My parents inherited some money, twice. Around the time they inherited money I had just gotten engaged and I asked them if they wanted to contribute to the wedding. They said yes and said we will give you 10k for the wedding. I was so happy, I didn’t ask for a specific ammount and was very grateful. My family is not the best with money….they foreclosed on our home back in 2008 – which really “enhanced” my moms depression. I asked for it all upfront so I could do all of the checkwriting/expense reports (I’m a banker). I also asked for it upfront because I know how my family is, I was just taking extra percausion but I was really hoping this time would be different and that they would manage it.

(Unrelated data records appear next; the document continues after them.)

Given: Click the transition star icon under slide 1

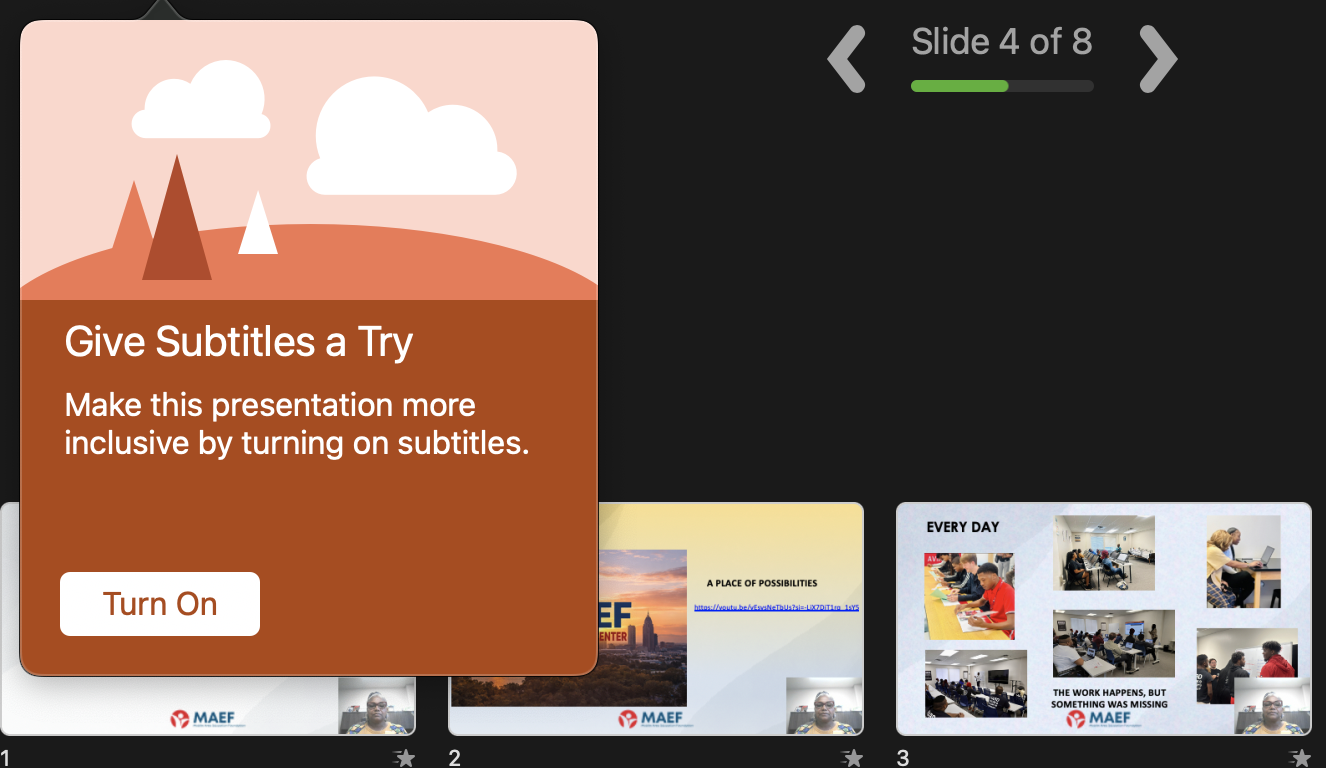Looking at the screenshot, I should (x=404, y=758).
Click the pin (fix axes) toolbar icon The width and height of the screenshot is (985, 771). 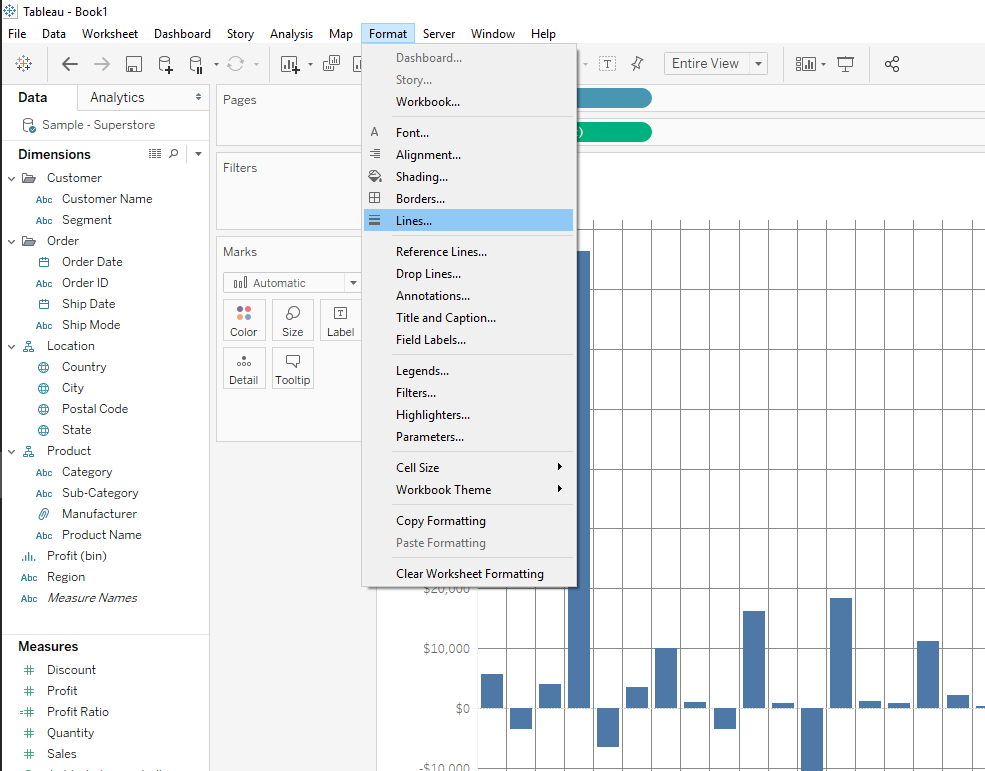pos(637,64)
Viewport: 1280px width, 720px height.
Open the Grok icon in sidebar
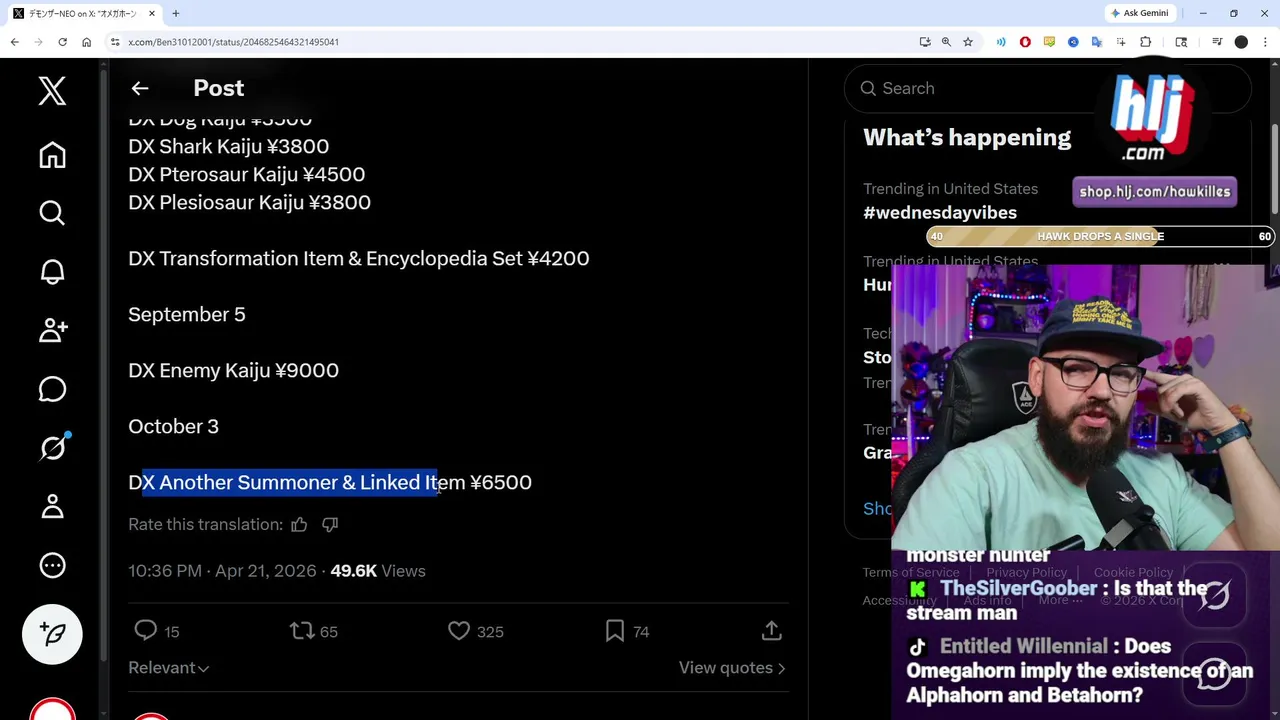[x=52, y=448]
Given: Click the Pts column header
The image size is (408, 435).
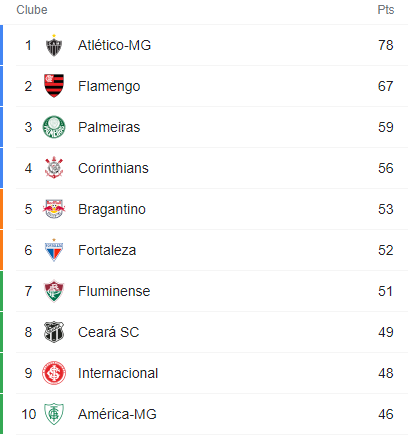Looking at the screenshot, I should pyautogui.click(x=386, y=10).
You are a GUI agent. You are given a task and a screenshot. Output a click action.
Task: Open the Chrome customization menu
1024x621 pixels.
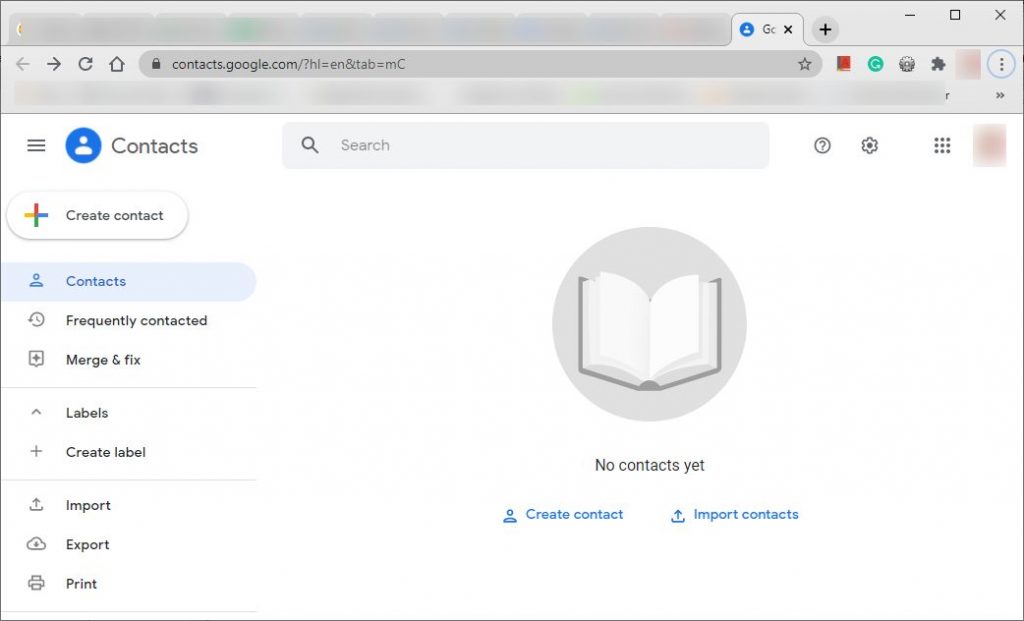click(1001, 64)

It’s now a week before the planning, the money they gave us has paid for the wedding, everything is set up to go and now my parents are broke. They don’t have a dime left. As I was worried about this in the first place…..I have been planning this wedding for a year and a half – I was really hoping they would plan and make this money work 🙁
My mother hasn’t been involved in the planning at all…..I will call her with details and try to tell her about the planning. She couldn’t come to the dress shopping, she couldn’t come to anything, because of her illness….I have emailed her pictures, I wanted my mom to be a part of this.

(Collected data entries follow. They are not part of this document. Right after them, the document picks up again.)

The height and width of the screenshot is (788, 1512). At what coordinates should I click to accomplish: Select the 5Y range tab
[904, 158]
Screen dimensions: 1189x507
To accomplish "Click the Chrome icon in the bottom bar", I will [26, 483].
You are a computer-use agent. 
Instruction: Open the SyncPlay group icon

My mother in law hosted a shower and sent out invitations and my mother assured me she was coming and how excited she was. Well this is what started everything. I get a phone call 10pm the night before the shower with her screaming at me. She said she had no money for a gift for the shower…she bought me a kitchenaid mixer a year ago and she told me that was my gift, I was thrilled. I told her mom you already gave me the mixer, you don’t need anything…I just want you to be there. Well she asked me if I saved the box…I said no. This started into a half hour conversation of her yelling at how selfish I am, how I should of saved the box and brought it to the shower. (I am not going to bring an empty box to the shower). I said Mom if you’re that worried about a gift (NOT IMPORTANT AT ALL) why don’t you pick up a card…nothing needs to be in it. Well she hung up on me, I was so sad. The next day at the shower….she never showed.
Now a week before the wedding, everyday I am getting horrible voicemails and phone calls about how I just took the money and ran. How I never involved her in any of the planning, how I spent too much money on a wedding dress…..which she has never seen. How my Fiance parents are not doing enough (they gave us an entire paid for honeymoon, she has put some towards my dress and paid in other areas) she told me how selfish I am being, how I never come over (everyime I come over she is passed out from drinking.) This afternoon I just got a voicemail about how I favor his family, how everything is about his family and how hurt she is. She yelled at me and said how the money they gave us was just not good enough for me and how I needed to have better and fancier. Anything that I wanted extra, I paid for myself.
I just don’t even know what to do. I am having a small wedding….30 people will be there total (including Fiance and I) and now everyday I feel guilty about the choices I have made. I am just sad bees, really really sad. I don’t have the money to pay for their trip….maybe if I knew about all of this months ago, I could of started saving some of my paychecks for them. Everything is paid for at this point.